Sunday, March 18, 2018

Nasib Nursiah dan Buah Hati yang Luput dari Janji Pemerintah

Tak seperti lazimnya tempat tinggal, bangunan berkontruksi kulit pelepah rumbia yang dibangun belasan tahun lalu itu lebih pantas disebut kandang ternak. Bukan hanya karena kontruksi bangunannya yang kian lapuk dan reyot, tapi letak bangunan yang jauh dari kata layak dan sehat untuk dihuni. Maklum, rumah itu berlokasi di bibir sungai, lembab dan kotor.
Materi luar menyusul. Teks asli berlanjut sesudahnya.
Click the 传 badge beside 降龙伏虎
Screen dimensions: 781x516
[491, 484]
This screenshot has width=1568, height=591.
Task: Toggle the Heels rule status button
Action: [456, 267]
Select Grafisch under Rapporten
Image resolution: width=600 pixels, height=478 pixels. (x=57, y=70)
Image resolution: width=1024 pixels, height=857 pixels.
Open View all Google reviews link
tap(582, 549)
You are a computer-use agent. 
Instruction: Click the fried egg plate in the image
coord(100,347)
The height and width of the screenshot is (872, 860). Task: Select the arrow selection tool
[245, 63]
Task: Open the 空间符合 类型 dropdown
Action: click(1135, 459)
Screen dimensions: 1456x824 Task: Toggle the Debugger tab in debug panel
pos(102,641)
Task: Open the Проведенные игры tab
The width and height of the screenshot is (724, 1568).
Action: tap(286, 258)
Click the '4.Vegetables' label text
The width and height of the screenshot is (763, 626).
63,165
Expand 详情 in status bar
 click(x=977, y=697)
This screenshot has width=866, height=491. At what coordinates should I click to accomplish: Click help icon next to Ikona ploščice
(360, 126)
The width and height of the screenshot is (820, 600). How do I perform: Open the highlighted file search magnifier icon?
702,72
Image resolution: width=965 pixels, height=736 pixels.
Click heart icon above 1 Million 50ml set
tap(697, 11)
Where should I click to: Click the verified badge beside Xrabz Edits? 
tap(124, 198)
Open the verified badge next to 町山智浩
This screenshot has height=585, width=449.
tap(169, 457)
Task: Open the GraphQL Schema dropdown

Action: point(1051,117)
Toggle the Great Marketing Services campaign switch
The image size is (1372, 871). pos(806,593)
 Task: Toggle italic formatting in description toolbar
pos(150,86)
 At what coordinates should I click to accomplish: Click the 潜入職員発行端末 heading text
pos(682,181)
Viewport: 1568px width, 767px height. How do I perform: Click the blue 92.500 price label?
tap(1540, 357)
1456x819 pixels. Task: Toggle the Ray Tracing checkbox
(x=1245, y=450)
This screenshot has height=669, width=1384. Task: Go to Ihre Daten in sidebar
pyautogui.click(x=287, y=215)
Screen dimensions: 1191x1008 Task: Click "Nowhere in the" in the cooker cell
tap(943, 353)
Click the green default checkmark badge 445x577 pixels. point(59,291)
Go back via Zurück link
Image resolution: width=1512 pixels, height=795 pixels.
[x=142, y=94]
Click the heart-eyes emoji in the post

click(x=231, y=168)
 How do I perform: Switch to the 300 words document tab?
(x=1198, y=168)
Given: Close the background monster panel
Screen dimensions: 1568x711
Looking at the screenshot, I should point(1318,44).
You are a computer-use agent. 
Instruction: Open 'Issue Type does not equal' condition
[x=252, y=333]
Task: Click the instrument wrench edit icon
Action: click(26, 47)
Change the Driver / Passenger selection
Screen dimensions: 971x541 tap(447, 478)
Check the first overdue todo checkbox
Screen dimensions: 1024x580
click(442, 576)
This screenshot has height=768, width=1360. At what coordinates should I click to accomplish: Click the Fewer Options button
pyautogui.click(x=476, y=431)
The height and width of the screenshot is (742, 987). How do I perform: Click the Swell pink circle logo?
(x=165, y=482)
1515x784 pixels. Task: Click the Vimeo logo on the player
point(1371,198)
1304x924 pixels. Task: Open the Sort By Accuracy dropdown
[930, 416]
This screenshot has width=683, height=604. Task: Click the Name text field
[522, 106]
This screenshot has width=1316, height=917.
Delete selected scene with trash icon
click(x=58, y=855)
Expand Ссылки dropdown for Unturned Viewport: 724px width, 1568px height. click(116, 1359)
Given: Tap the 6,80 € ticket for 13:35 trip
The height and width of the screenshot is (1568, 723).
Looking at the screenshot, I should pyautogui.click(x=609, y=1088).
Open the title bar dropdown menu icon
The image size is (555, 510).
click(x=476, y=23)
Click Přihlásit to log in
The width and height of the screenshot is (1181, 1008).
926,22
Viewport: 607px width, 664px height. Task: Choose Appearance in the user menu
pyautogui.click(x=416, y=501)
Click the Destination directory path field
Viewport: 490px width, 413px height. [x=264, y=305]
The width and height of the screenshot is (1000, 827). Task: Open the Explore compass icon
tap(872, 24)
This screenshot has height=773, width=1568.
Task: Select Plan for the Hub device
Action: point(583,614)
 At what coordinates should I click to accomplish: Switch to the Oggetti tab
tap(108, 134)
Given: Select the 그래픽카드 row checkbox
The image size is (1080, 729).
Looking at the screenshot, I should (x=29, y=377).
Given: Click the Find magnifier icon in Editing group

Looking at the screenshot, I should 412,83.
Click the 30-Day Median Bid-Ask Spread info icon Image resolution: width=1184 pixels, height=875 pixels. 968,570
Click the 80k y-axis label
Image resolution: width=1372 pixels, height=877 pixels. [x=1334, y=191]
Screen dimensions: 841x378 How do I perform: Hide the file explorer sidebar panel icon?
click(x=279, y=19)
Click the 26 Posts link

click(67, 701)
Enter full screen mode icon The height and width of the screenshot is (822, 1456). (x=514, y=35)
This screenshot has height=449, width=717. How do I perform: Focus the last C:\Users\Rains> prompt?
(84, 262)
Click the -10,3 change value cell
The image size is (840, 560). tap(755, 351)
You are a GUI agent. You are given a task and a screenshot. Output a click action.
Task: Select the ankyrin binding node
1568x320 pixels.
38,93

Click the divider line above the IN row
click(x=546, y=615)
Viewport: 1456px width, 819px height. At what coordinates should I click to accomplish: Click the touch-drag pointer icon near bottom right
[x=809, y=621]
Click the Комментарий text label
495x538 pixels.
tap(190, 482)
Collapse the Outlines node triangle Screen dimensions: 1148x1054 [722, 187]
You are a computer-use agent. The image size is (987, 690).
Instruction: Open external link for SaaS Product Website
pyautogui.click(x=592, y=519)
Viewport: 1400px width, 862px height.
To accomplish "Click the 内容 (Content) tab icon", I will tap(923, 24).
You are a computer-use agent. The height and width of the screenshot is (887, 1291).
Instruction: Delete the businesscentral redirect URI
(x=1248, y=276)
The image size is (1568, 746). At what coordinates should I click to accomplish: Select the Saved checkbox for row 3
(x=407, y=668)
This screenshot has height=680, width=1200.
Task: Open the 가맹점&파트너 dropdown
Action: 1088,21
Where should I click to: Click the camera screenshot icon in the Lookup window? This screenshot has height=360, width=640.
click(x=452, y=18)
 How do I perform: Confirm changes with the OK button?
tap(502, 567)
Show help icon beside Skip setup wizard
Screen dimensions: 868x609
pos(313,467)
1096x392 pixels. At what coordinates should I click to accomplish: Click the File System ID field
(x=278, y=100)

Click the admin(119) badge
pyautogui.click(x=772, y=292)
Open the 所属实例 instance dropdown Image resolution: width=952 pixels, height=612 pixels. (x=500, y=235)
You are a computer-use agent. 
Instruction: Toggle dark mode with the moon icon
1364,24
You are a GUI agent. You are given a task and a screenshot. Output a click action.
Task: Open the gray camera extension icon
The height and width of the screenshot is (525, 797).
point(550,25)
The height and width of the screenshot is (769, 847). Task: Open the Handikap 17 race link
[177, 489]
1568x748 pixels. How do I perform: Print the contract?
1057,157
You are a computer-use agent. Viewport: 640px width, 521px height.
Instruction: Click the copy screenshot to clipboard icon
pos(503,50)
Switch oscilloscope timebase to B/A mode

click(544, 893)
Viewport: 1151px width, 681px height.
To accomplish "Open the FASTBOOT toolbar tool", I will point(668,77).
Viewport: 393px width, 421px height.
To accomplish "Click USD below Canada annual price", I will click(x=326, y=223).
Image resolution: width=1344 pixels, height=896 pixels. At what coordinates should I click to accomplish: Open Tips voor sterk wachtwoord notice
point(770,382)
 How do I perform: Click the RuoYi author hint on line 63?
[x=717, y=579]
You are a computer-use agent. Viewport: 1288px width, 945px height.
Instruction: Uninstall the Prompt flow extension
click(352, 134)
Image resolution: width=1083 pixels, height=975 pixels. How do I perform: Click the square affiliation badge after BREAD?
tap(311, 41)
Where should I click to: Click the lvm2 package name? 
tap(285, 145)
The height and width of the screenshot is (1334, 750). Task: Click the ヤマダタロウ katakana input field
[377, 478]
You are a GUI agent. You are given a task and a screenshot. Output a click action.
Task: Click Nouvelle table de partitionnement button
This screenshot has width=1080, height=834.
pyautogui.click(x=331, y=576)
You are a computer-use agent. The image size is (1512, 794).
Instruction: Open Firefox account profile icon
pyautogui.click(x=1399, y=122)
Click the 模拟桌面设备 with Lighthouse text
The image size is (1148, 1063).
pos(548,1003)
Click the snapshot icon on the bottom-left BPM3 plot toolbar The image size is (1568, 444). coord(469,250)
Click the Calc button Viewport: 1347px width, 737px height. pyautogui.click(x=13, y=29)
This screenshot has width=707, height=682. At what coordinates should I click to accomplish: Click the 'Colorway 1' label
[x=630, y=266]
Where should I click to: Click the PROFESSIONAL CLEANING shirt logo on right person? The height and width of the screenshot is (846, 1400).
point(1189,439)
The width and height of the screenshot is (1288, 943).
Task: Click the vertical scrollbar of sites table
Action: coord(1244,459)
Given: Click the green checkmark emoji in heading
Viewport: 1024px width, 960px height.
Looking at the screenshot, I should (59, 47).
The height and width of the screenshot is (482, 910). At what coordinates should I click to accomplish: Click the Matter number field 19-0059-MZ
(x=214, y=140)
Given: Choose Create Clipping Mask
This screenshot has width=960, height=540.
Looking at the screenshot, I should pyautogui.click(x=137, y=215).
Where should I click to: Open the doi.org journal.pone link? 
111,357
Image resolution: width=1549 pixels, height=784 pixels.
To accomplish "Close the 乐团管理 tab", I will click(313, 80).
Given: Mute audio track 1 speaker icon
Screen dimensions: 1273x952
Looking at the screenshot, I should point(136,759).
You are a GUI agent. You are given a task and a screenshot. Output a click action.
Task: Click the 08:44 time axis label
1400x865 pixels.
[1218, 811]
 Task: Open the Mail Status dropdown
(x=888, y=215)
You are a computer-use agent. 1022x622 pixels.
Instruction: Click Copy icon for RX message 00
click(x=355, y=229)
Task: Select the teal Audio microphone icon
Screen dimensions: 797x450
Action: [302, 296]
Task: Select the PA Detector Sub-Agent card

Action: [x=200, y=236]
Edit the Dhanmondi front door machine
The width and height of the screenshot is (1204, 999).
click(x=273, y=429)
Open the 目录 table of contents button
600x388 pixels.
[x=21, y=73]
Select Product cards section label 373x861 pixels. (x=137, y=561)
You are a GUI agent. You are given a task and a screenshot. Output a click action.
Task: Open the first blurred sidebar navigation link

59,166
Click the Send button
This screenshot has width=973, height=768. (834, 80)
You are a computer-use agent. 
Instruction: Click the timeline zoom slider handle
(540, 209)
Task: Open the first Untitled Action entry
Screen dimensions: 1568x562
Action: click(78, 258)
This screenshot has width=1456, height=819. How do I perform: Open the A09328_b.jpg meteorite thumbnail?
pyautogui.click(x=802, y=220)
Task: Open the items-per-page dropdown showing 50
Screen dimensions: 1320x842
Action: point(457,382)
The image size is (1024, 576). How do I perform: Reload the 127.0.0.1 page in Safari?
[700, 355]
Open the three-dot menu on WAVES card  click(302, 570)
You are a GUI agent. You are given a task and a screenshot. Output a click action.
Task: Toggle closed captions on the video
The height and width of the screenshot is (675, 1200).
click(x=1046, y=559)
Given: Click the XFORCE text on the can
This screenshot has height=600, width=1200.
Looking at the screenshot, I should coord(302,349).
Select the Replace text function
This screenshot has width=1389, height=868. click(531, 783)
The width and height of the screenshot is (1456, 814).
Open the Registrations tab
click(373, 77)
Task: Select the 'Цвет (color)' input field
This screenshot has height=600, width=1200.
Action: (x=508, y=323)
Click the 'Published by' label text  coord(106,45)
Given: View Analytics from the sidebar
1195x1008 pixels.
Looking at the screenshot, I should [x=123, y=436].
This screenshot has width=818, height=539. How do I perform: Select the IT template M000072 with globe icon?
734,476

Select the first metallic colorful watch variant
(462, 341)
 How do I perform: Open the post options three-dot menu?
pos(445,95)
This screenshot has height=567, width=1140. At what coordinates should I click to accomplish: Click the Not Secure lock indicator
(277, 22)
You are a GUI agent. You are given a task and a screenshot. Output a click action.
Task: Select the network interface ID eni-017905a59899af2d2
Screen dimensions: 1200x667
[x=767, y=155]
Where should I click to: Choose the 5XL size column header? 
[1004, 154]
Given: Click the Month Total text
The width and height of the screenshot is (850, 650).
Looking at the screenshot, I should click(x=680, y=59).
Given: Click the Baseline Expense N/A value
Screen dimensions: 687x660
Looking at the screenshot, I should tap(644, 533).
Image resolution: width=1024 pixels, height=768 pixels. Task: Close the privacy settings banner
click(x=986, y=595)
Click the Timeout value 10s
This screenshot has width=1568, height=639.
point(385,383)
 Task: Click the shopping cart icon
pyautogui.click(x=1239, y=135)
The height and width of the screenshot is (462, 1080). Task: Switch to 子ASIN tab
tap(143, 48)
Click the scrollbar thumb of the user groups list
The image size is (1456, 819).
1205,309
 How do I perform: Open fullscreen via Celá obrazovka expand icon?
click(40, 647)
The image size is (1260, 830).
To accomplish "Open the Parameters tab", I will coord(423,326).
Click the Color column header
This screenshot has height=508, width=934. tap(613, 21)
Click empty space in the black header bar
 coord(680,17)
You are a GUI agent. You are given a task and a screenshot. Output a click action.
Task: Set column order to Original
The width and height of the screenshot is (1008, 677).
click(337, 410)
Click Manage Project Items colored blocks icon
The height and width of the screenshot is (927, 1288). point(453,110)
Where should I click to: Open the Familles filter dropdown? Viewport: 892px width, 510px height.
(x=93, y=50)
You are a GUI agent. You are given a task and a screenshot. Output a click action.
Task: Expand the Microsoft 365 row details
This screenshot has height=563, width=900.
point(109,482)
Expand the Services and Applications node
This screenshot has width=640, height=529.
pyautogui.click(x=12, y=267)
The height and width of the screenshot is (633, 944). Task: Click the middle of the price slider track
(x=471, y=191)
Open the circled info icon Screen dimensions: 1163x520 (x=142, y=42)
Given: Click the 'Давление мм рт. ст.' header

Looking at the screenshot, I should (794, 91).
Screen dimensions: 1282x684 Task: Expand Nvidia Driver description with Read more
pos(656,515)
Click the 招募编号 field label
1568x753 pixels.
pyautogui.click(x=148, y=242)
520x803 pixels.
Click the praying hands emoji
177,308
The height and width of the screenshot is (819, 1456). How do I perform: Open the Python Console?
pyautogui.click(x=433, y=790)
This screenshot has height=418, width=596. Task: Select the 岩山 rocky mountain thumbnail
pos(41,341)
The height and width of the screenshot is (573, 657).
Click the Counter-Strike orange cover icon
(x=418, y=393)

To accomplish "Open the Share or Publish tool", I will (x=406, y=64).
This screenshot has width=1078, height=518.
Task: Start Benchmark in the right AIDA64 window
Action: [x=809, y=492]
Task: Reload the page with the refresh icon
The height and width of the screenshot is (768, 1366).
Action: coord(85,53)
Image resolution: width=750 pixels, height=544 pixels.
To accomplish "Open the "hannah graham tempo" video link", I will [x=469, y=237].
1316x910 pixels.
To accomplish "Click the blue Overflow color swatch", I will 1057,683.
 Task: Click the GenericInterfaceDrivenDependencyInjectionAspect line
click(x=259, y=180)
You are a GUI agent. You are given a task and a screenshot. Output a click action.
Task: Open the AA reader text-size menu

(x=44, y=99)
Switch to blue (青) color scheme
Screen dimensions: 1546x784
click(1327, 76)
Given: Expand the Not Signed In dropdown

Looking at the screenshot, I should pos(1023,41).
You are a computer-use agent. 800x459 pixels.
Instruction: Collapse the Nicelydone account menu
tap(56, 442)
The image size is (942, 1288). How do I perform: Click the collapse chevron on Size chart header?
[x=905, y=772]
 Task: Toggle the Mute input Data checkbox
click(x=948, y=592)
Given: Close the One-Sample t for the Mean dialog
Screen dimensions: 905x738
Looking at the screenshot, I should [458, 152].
Tapi, di rumah tak layak huni itulah seorang janda bernama Nursiah (48) menetap bersama dua orang anaknya, Yusnani (17) dan Ramadhani (14). Selama 11 tahun mereka menetap di rumah Jalan Teuku Nyak Arief, Desa Lamgugop, Kecamatan Syiah Kuala, Banda Aceh. Kawasan ini hanya beberapa kilometer dari pusat Kantor Pemerintahan Aceh.

Ramadhani saat ini tercatat sebagai siswa VII SLTP Negeri 15 Lampineung, Banda Aceh. Sementara, sang kakak setamat Sekolah Dasar (SD) terpaksa tidak melanjutkan pendidikan karena keterbatasan biaya. Apalagi, kondisi kesehatan Nursiah saat ini sudah jauh menurun. Matanya tak lagi jernih melihat. 

Kamis, 2 Juni 2016 lalu, media ini menyambangi kediaman Nursiah. Musim penghujan akhir-akhir ini membuat hari-hari mereka kian menyedihkan. Air menggenangi sekeliling rumah. Dan, tak jarang, luapan air sungai masuk ke dalam rumah dan menggenangi lantai yang biasa mereka gunakan untuk tidur. "Kami sering begadang jika hujan lebat, karena tidak ada lagi tempat yang tersisa untuk tidur dan berteduh dari guyuran hujan," kata Nursiah lirih.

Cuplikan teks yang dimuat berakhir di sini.